The metadata would not include e-mails, web-browsing history, social-media activity or text messages, but it could include information about which telephone numbers have been in touch with each other, and data allowing someone’s location to be pinpointed.

“End-to-end encryption is incompatible with exceptional access, no matter how creative the route taken to achieve it,” Mr. Tiwari added in a statement. “Provisions that enable the deliberate engineering of vulnerabilities into critical infrastructure like Signal are a grave threat to privacy everywhere.”

White hat hackers warn lawful access bill could make it easier for criminals to penetrate Canadian systems

Last year, a Signal chat between U.S. national security officials and Defence Secretary Pete Hegseth mistakenly included a journalist. The chat specified timings of warplane launches and when bombs would drop in planned attacks on Yemen’s Houthis.

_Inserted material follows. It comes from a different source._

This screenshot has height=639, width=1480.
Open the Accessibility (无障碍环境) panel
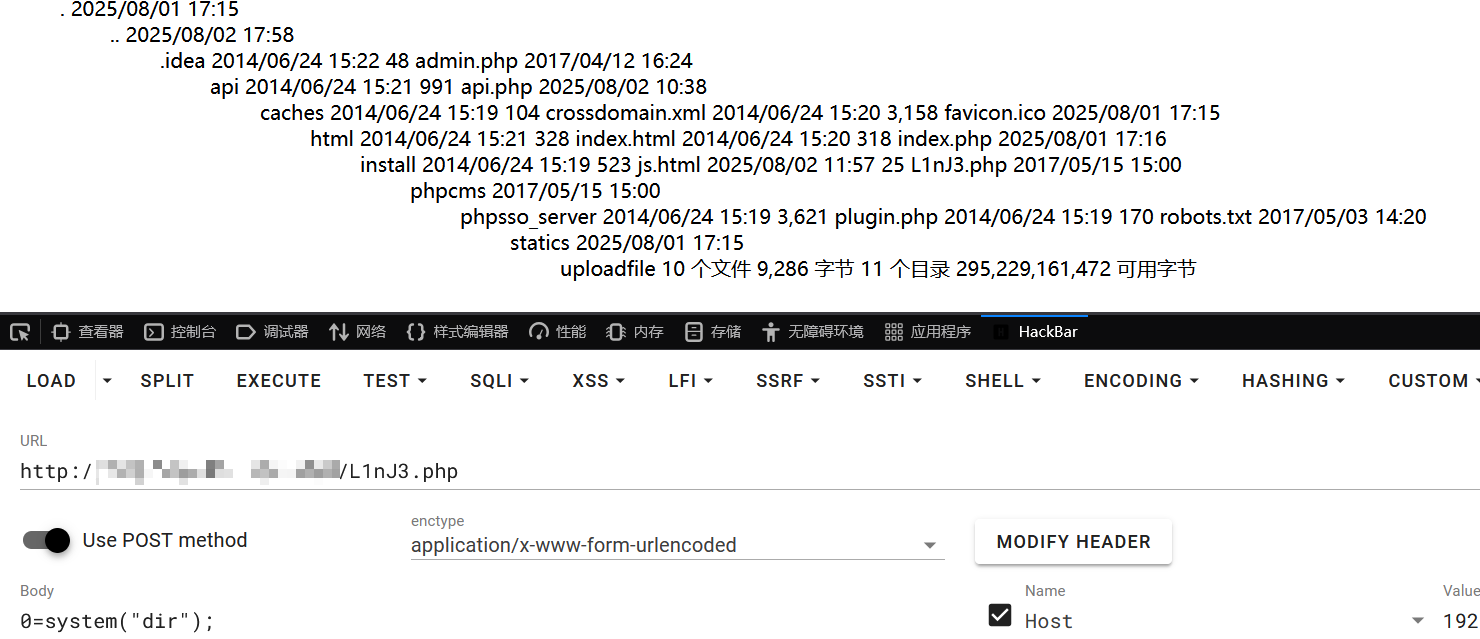coord(812,332)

At a Commons committee hearing on Bill C-22 earlier this month, Public Safety Minister Gary Anandasangaree, who introduced the bill, was asked about its impact on encrypted services, and described it as “encryption-neutral.”

Tech companies, including Apple, and the Canadian Chamber of Commerce have warned the lawful access regime proposed by the bill could weaken or break encryption.

Meta, which owns encrypted messaging service WhatsApp, testified earlier this month to a Commons committee examining the bill. Rachel Curran, the tech giant’s head of public policy in Canada, warned that the bill “could conscript private companies into service as an arm of the government’s surveillance apparatus – with expansive scope and insufficient safeguards.”

“As drafted, the bill could require companies like Meta to build or maintain capabilities that break, weaken, or circumvent encryption or other zero-knowledge security architectures, and force providers to install government spyware directly on their systems,” she said.

Signal’s Meredith Whittaker on AI and the tension between privacy and public safety

Simon Lafortune, a spokesperson for Mr. Anandasangaree, said Wednesday: “We want to reassure Signal and all service providers that we are not legislating to require them to install capabilities to enable surveillance and any assertions otherwise are false.”

The broadly worded bill could lead to the rollout of forced metadata collection for messaging apps, said Kate Robertson, a senior research associate at the University of Toronto’s Citizen Lab whose expertise includes cybersecurity, state agencies’ use of personal data and surveillance activities.

Ms. Robertson said that when recently pressed to commit to protection for encryption, “government officials were reticent.”

“Encrypted communication systems are a lifeline for human rights defenders, journalists and dissidents around the world,” she said.

Matt Hatfield, director of OpenMedia, a non-profit that advocates for widespread and affordable internet access, said “Signal, WhatsApp and other encrypted messaging services could clearly be scoped into Bill C-22 under its current definitions of electronic service providers.”

“A future public safety minister could issue orders to them requiring them to retain user metadata,” Mr. Hatfield said in an e-mail.

Michael Geist, Canada Research Chair in internet and e-commerce law and professor at the University of Ottawa, said he expected private messaging services to become a high-value target for law enforcement if the bill becomes law, including for obtaining metadata.

He said that currently, courts focus on obtaining data itself, but the lawful access regime would mandate permanent structural changes to company systems.

“There is a significant difference between court-ordered disclosures and mandates to retrofit or change technical structures,” he said.